I’ll just have to manage the stress the best I can with careful planning and hard work.”

Right. So, here I am on the eve of my trip. Most things went pretty well. The work issues I was dealing with back then are resolved. There are new issues, to be sure, but they are more along the lines of typically stressful and not super stressful.

My passport came back and I was able to sign it and turn it right back around with the Brazil Visa application. Then it was a waiting game…the Brazilian embassy is not very quick…but it actually came back with a week to spare.

I rescheduled my son’s dentist appointment, although I hated doing it…that is always a 3 month slip which totally throws off the whole strategy of going twice a year. He’s freshly off at college and doesn’t have any way to get home on his own. I kept my daughter’s appointments and they’ll be going with a note…leave it or lump it, the dentist office will have to decide!

I’ve got all my kids started off to a good start at school, paperwork finished, supplies bought, new shoes to wear, and checks written. Despite the best laid plans, however, there’s always a glitch. Mine was that my childcare fell through about a week before my trip. My husband is on the first of two back-to-back trips this week, he’ll be home less than 24 hours this weekend, then off to a training program next week. I briefly thought about the girls handling things on their own, but that created more stress than finding help elsewhere.

The three close encounters I’ve had with nature this past month may have something to do with feeling stressed about leaving them on their own. First, the dog got in a fight with a raccoon. How would the kids handle that on their own? What if they got bitten and got rabies? Then there was my wasp sting…ok that was me, but what if it were one of the girls? What if they swelled up and needed to go to the ER? And then there was the bat…poor little guy, killed with a mighty and skilled swing of a tennis racquet by my husband. Another rabies risk! And what about the gas stove? Okay, I could go on and on about the dangers of leaving them on their own.  I’ve just let my first one fly from the nest…I’ll hang on to the girls pretty tightly for now!

I’m grateful for friends and family who are stepping in to stay with my girls. I want them to feel as comfortable as possible, so of course I made sure the spare rooms were made up with clean linens and everything is as pleasant as possible. I made sure that all the laundry is done and put away, and same with the dishes. My girls can cook, clean, do laundry and dishes, but reluctantly. Maybe they’ll step it up while I’m gone, but I thought I’d set everyone off on the right foot.

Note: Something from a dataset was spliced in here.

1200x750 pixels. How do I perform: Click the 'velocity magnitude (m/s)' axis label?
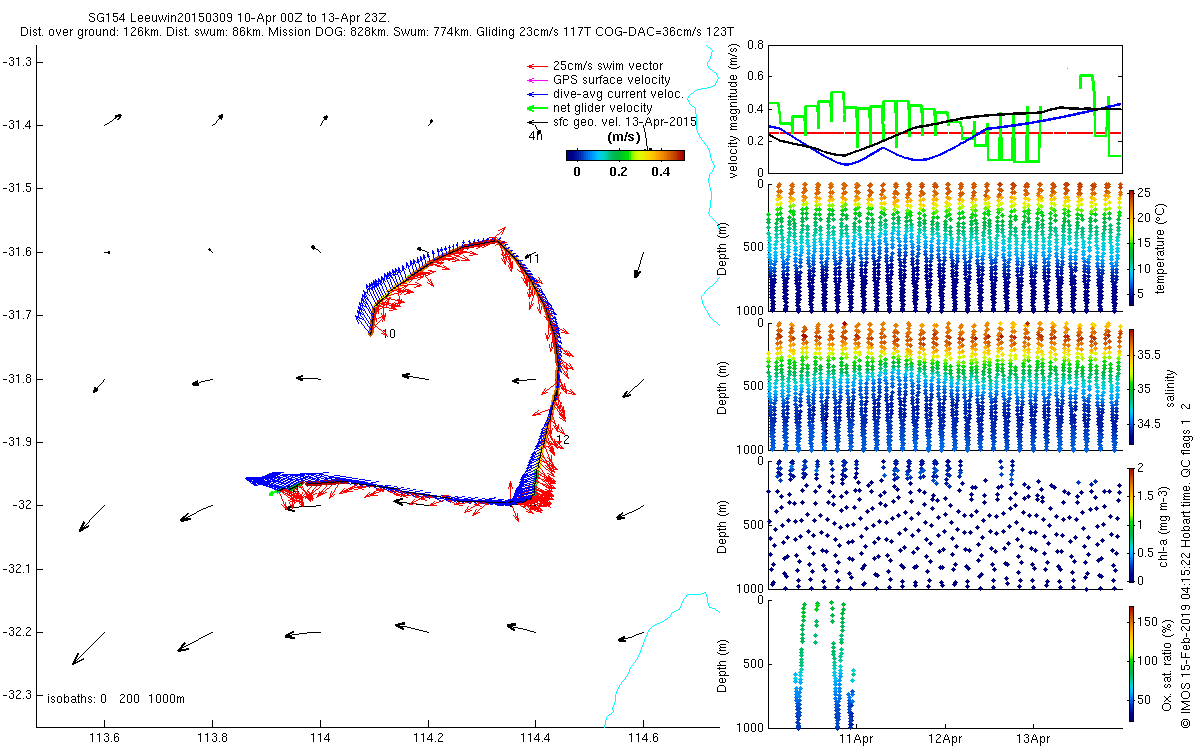pyautogui.click(x=735, y=109)
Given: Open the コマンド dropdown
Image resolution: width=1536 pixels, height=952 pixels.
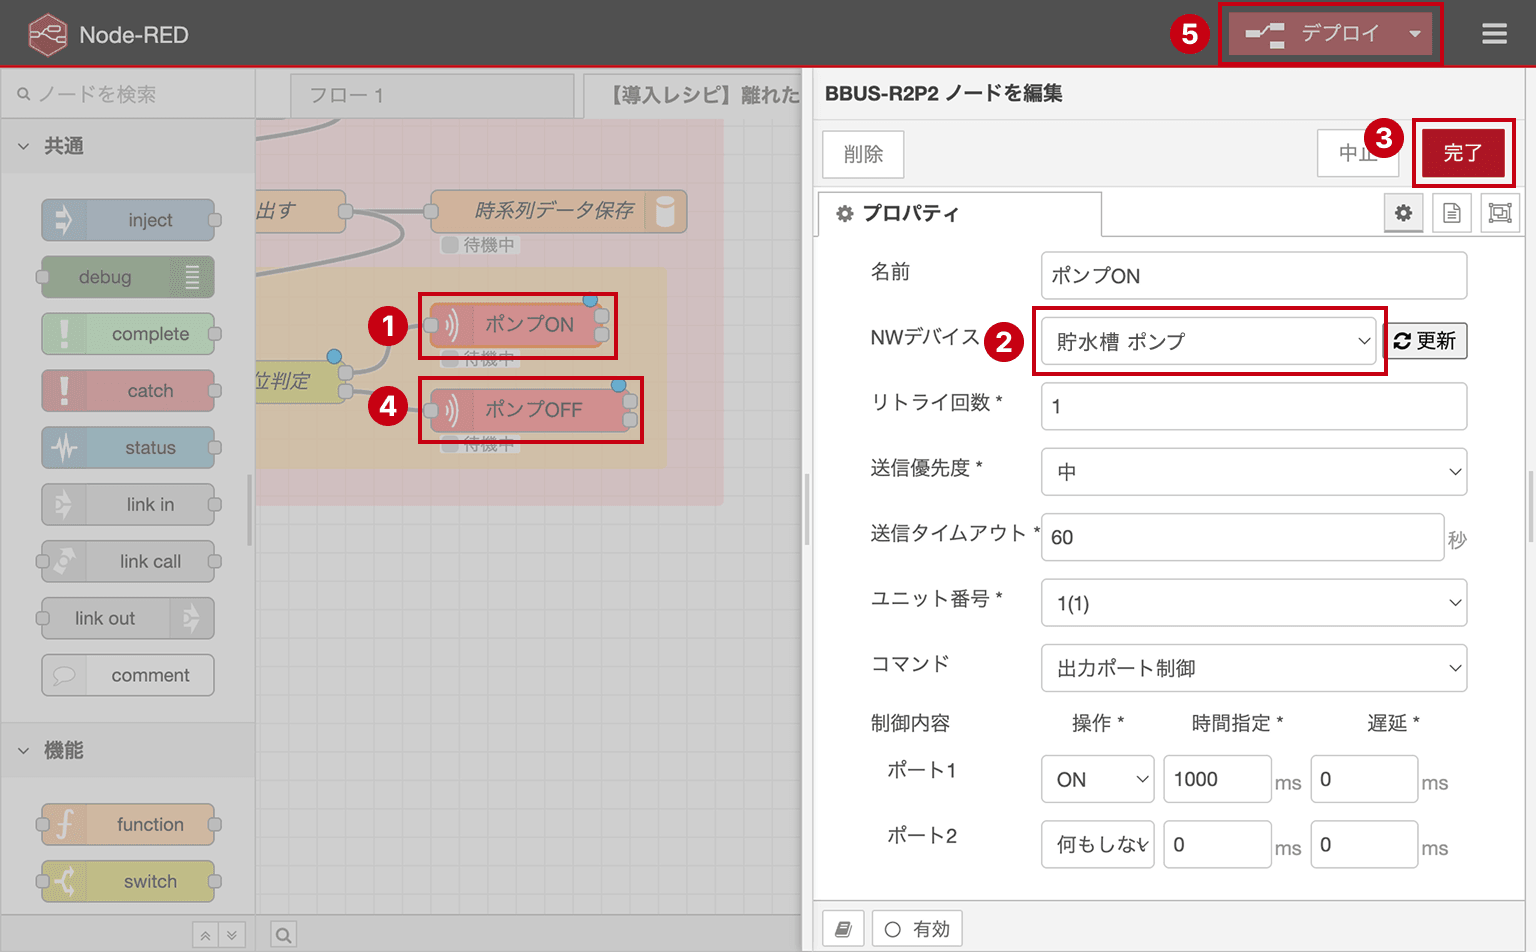Looking at the screenshot, I should coord(1254,668).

So, here I sit, on the eve of my trip writing about it instead of packing my suitcase! I’m still worried I’ll forget something, like paying the property taxes. They are due while I’m gone and I’ll have to have someone drop the payment in the box after the banks close on the 14th. What is with my crazy city making the taxes due the day before payday anyway? I don’t need that stress!

Once again, I’ll take a deep breath and BREATHE! Ahh. A friend from work just got back from Brazil and texted me, “you’ll have so much fun!” Ok, I can deal with that! Sure, I’ll land and head straight to work and subsequent days will start at 6:30 a.m., but I’ll still get a little time for sightseeing and I’m really looking forward to finally meeting my South American colleagues. And meanwhile, I have the help of loved ones to keep things safe at home.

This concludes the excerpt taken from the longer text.